This book is one I hesitated to blog about simply because I’m not sure there is much of an audience for it in the American readership. Certainly if you are looking for something experimental or if you just like giving something unique a try, this is a book to consider. I personally only gave it a three star rating, but that doesn’t mean you won’t enjoy this mix of science fiction and magical realism.
Can you imagine a future where everyone has given up sleeping?
From the creator of the television series Red Band Society and author of the international bestseller The Yellow World comes this uniquely special novel.
What if I could reveal your secrets with just a glance? And what if I could feel with your heart just by looking at you? And what if –in a single moment– I could know that we were made for each other? Marcos has just lost his mother, a famous dancer who taught him everything, and he decides that his world can never be the same without her. Just as he is about to make a radical change, a phone call turns his world upside down.
This is a strange little work of science fiction that reads like a dream – literally, it reads like a strange dream. That is rather fitting as the book opens with the main character contemplating taking an injection designed to take away the need for sleep. His mother has died and the idea of dreaming in a world without his mother is too much. Then a couple of things stop him from pushing the plunger on his dream life. He sees a girl in the plaza outside his window and his boss calls him to work because a suspected alien life form has been discovered. These two events will change his perceptions about life and death forever.
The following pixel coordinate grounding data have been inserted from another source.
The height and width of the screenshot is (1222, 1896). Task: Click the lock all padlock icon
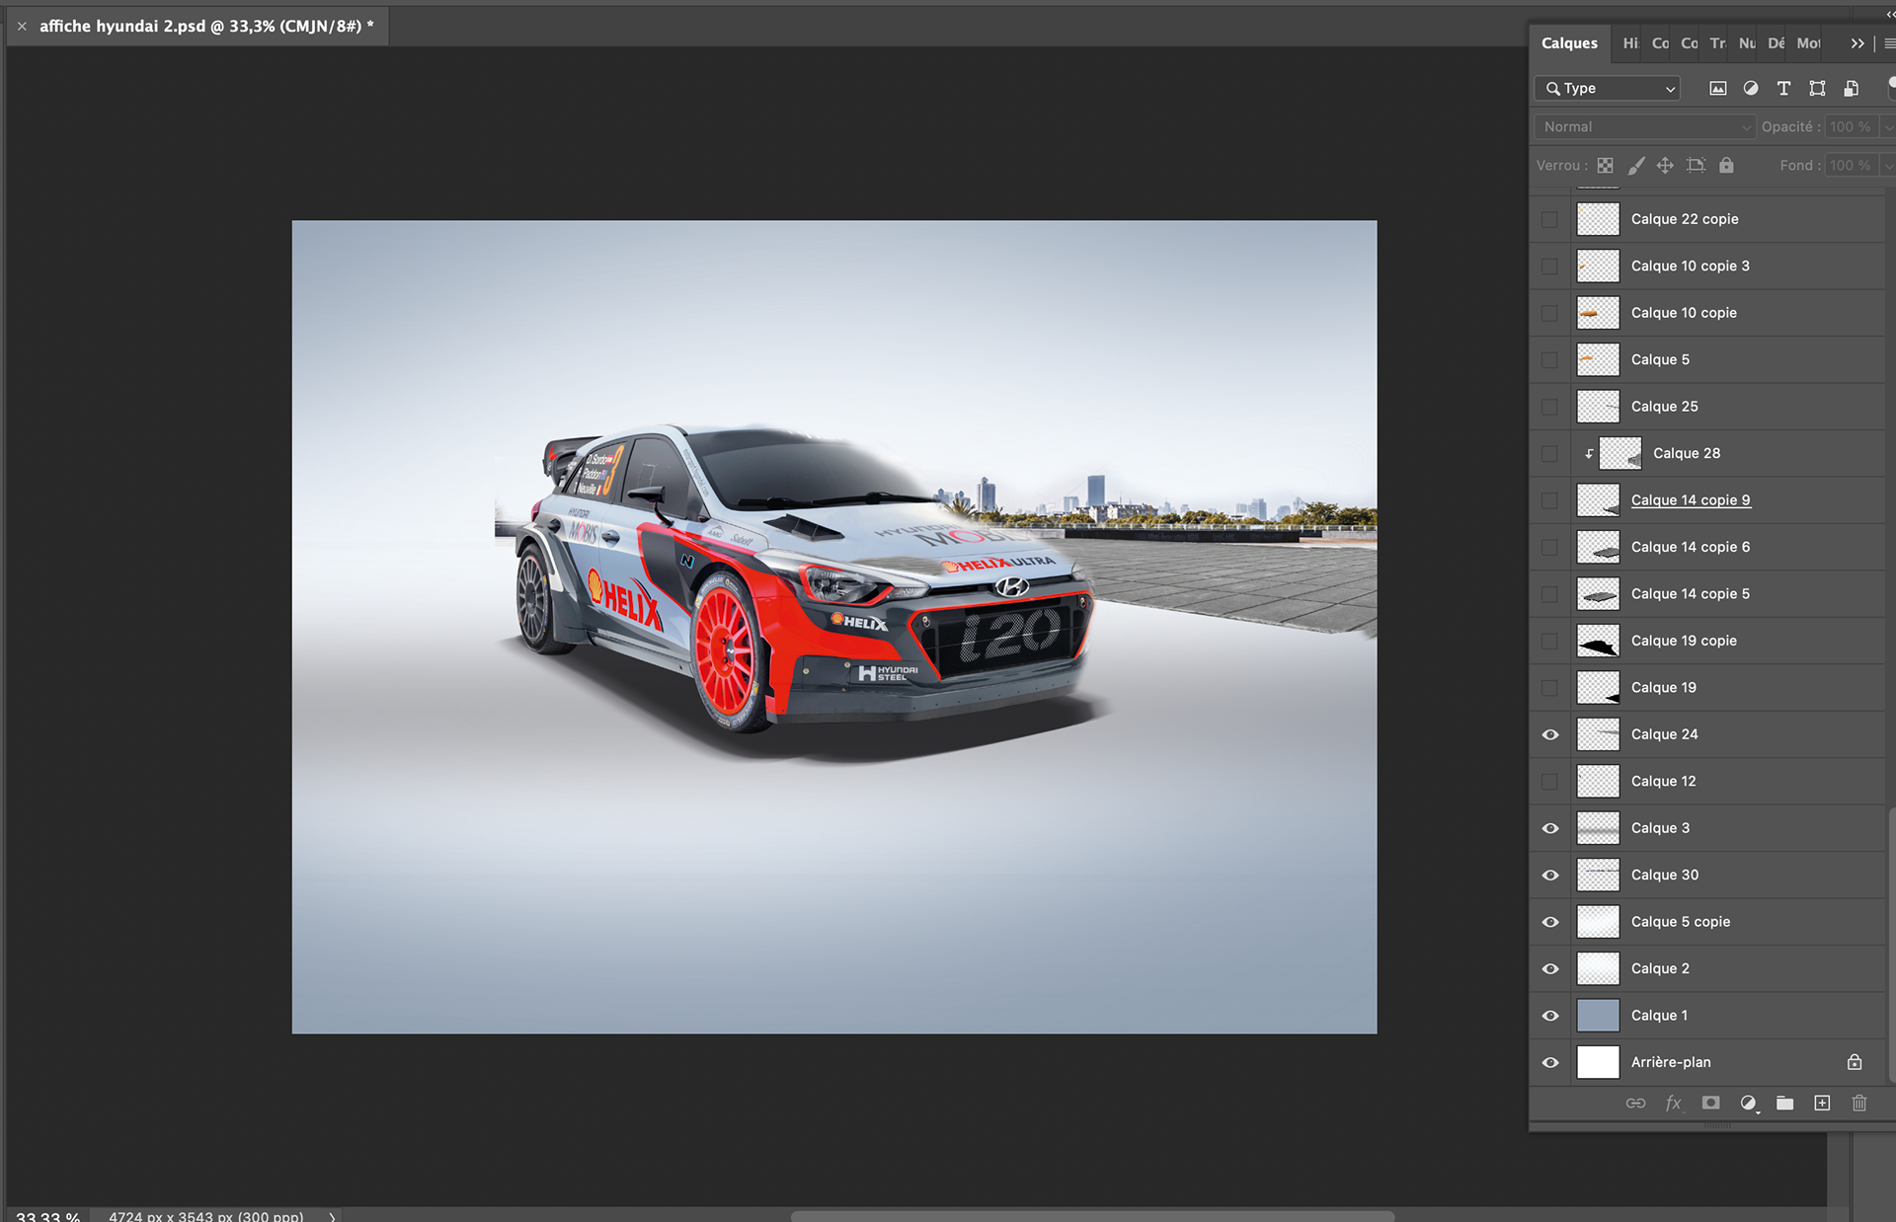pos(1726,166)
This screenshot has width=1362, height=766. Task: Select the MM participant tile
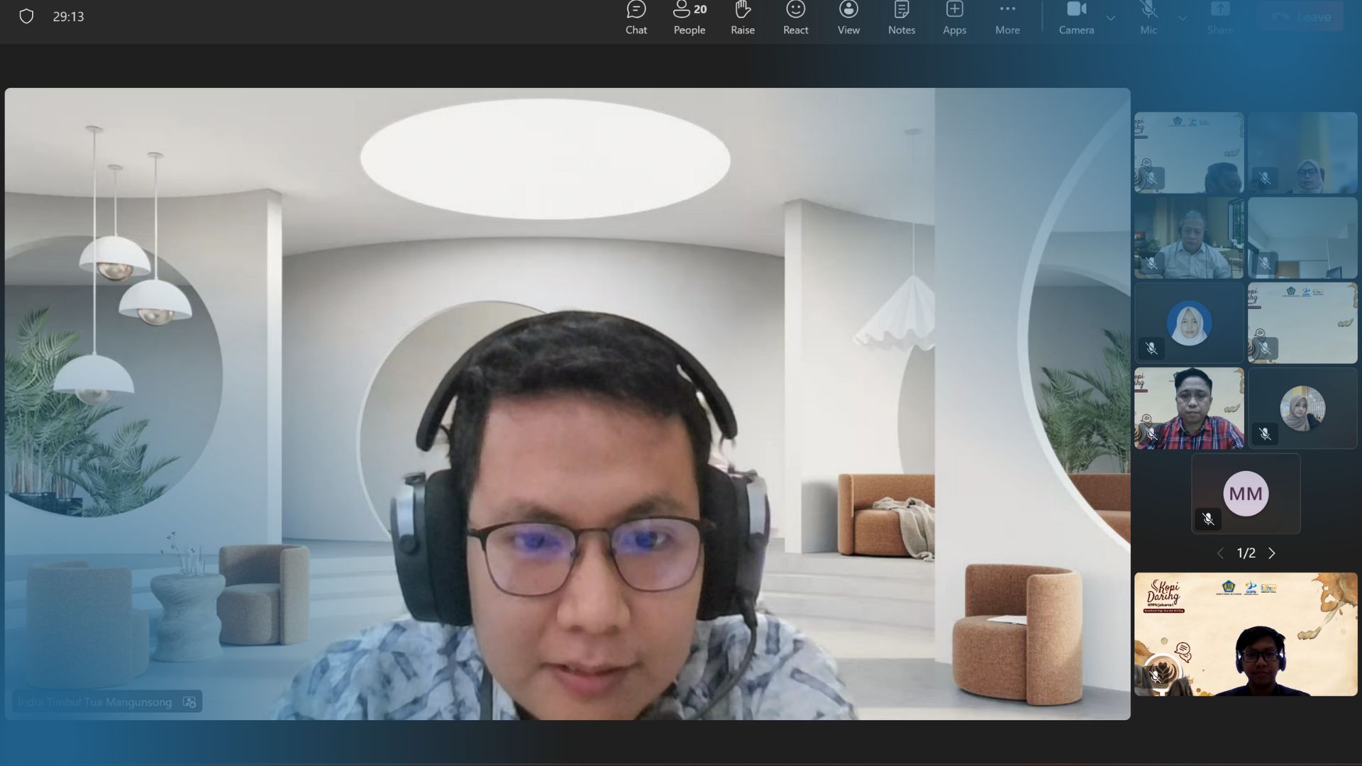1246,494
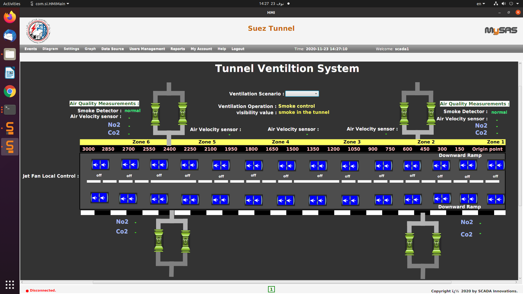Viewport: 523px width, 294px height.
Task: Open the Users Management menu
Action: pyautogui.click(x=147, y=49)
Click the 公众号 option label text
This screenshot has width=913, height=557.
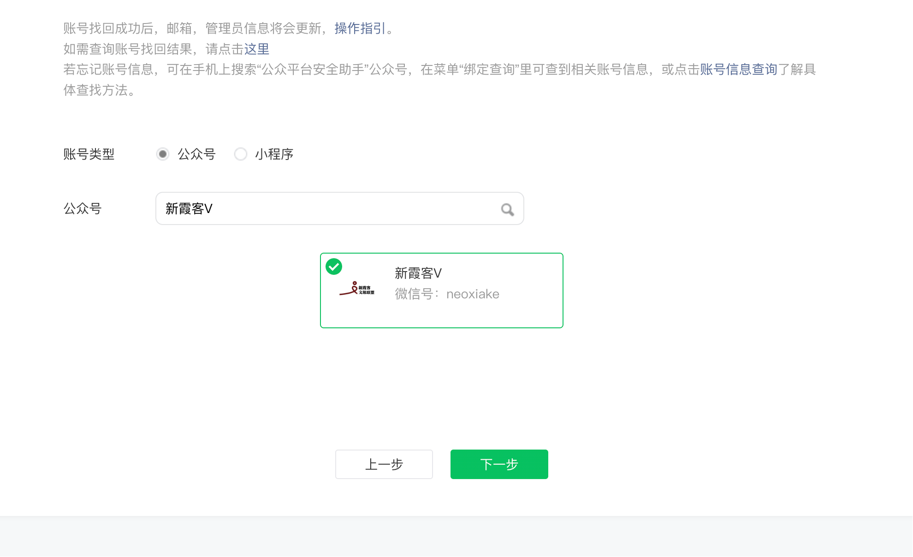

Reading this book is quite a lot like watching a foreign film. The ideas and plot are going to be different from a traditional American novel. It has the magical realism that is almost entirely absent in American literature, and it takes a more open minded American reader to suspend their disbelief long enough to enjoy it. It also might make you feel dumb when you don’t “get it” or when you are afraid you didn’t “get it.” I certainly felt there were parts of the story that eluded me, but overall, I enjoyed it for its strange, dream-like situations and prose. However, I was disturbed by what I inferred about the mother/son relationship in this story, but I wasn’t really sure if I was inferring too much. I do think that some readers will be annoyed by this story and feel like it was a waste of time. If you can’t enjoy a strange foreign film, or even an American remake of one like Vanilla Sky, I think you should just skip this. If, however, you can loosen up your ideas of what a story should be or do and let the words take you to somewhere new and unexpected, you might enjoy this. While this book was listed as YA on NetGalley, I don’t think this is a YA read. The experimental feel of the style paired with the leisurely pace don’t really lend themselves to the average YA reader’s expectations. There is also a lot of thought and philosophy about sex which I didn’t really feel was appropriate for Just any teen reader. It isn’t graphic, but it is just a casual attitude towards sex that I think some parents would object to. It would certainly prompt a lot of discussion as a book club selection, though, and I think it is an interesting and thought provoking read.
I received a copy of this book from the publisher via NetGalley in exchange for an honest review.